Todavía aterrados por las imágenes del terremoto que ha asolado
Asia, cabe plantearse algunos interrogantes de difícil respuesta
que siempre dejan mal sabor de boca. Ante una catástrofe de esta
magnitud, el mundo entero tiembla, se lamenta y, de inmediato, se
pone en marcha para socorrer en lo más urgente a los miles de
supervivientes que lo han perdido todo. Pero no es suficiente. Los
científicos aseguran que el desastre ha provocado alteraciones en
la geografía de la región y que incluso ha podido causar un
desplazamiento del eje de la Tierra. Cabría preguntarse si no lo
habremos causado nosotros mismos con el cambio climático que
estamos provocando poco a poco.
En enero empezará a debatirse la conveniencia de establecer un
sistema de alerta mundial para prevenir maremotos, una idea que
resulta cuando menos irónica ahora que hay decenas de miles de
personas muertas, muchas más heridas y un millón de desplazados en
varios países. Y resulta también trágica, porque la ONU ya tiene
desde hace años una comisión especializada en estos asuntos, que ha
podido trabajar poco y mal precisamente por falta de fondos.
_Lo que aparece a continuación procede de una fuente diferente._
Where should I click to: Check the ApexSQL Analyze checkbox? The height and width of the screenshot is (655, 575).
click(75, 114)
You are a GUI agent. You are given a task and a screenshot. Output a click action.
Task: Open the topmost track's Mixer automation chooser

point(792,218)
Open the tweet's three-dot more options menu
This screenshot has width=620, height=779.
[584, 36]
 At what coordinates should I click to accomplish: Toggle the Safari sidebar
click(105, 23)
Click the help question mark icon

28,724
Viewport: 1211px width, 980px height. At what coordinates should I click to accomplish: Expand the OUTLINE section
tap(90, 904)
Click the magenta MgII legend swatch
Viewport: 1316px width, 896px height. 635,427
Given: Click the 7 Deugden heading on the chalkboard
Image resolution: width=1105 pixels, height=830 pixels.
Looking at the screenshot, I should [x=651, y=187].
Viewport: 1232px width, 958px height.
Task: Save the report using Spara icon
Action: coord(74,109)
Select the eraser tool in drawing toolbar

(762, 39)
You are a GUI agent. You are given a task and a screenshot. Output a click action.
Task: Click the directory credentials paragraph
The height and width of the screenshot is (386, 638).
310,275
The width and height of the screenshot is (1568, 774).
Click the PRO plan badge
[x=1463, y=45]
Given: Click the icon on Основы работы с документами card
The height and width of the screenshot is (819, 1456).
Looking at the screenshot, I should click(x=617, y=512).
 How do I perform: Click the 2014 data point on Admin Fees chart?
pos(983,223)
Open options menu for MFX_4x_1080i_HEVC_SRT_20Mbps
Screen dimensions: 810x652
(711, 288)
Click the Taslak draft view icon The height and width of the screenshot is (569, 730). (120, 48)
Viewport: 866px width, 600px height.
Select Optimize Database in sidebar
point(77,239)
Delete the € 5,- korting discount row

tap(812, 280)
Lo de
siempre, vaya, que hasta que no se produce un desastre de
proporciones bíblicas, a nadie le importan la prevención ni la
investigación.
Un país como la India, que dispone de la bomba atómica y que
sostiene a una inmensa población, cercana a los mil millones de
habitantes, muchos hundidos en la miseria y la ignorancia, rechazó
en su momento la incorporación de un sistema de alerta de maremotos
por el enorme coste económico que suponía. La triste realidad es
que este mecanismo habría podido salvar miles de vidas con algo tan
simple como alejarse lo suficiente de la orilla del mar. Hoy lo
lamentamos. Ojalá en el futuro tengamos un poco más claro qué es lo
realmente importante y qué lo secundario.